Volume: r³ = 5 × 5 × 5 = 125. Then V = (4/3) × 3.14159 × 125 = 1.33333 × 3.14159 × 125 ≈ 523.6 cm³.

Surface area: r² = 5 × 5 = 25. Then A = 4 × 3.14159 × 25 ≈ 314.2 cm².

So a 5 cm sphere holds about 523.6 cubic centimeters and has an outer area of about 314.2 square centimeters. If you were given the diameter as 10 cm instead, you would first divide by 2 to get the radius of 5 cm and proceed the same way.

Tips, Common Mistakes, and Factors That Affect the Result

The most frequent errors come from mixing up the inputs or units. A few checks keep results accurate:

  • Radius vs. diameter: the formula needs the radius. If you measured across the whole sphere, that is the diameter, so divide by 2.
  • Cubing vs. squaring: volume uses r³, surface area uses r². Swapping them is a common slip.
  • Consistent units: measure in one unit. Mixing inches and centimeters gives wrong answers. Output units are cubed for volume, squared for area.
  • Rounding: round only at the end. Rounding π or r early can shift the last digits.
  • Real objects: a hollow ball, thick shell, or dented surface will differ from this ideal-sphere result, which assumes a perfectly round, solid shape.

Quick Reference and Reverse Calculations

If you know the volume and need the radius, rearrange the formula: r = cube root of (3V ÷ (4π)). For a known surface area, r = square root of (A ÷ (4π)).

For estimates without a calculator, note that (4/3) × π is roughly 4.19, so volume is about 4.19 × r³. This gives a fast sanity check before trusting any precise figure.

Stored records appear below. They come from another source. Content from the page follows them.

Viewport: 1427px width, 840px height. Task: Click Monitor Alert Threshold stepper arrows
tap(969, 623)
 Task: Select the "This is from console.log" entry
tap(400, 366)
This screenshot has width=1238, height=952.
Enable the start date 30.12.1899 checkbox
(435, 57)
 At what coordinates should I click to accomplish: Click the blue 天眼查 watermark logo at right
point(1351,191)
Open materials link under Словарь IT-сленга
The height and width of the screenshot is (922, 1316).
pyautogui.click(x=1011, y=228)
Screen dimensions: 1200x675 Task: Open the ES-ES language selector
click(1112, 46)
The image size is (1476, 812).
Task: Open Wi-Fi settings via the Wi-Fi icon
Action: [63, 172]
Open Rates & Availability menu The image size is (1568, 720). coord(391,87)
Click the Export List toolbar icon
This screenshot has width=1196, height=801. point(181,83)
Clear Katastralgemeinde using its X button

Frequently asked questions

What is the formula for the volume of a sphere?

The volume equals 4/3 x pi x radius cubed. As the radius grows, volume grows with the cube of the radius.

How do I find the surface area of a sphere?

The surface area equals 4 x pi x radius squared. This calculator shows it as a secondary result.

What units does the result use?

The output uses the same length unit you enter for the radius: volume in cubic units and surface area in square units.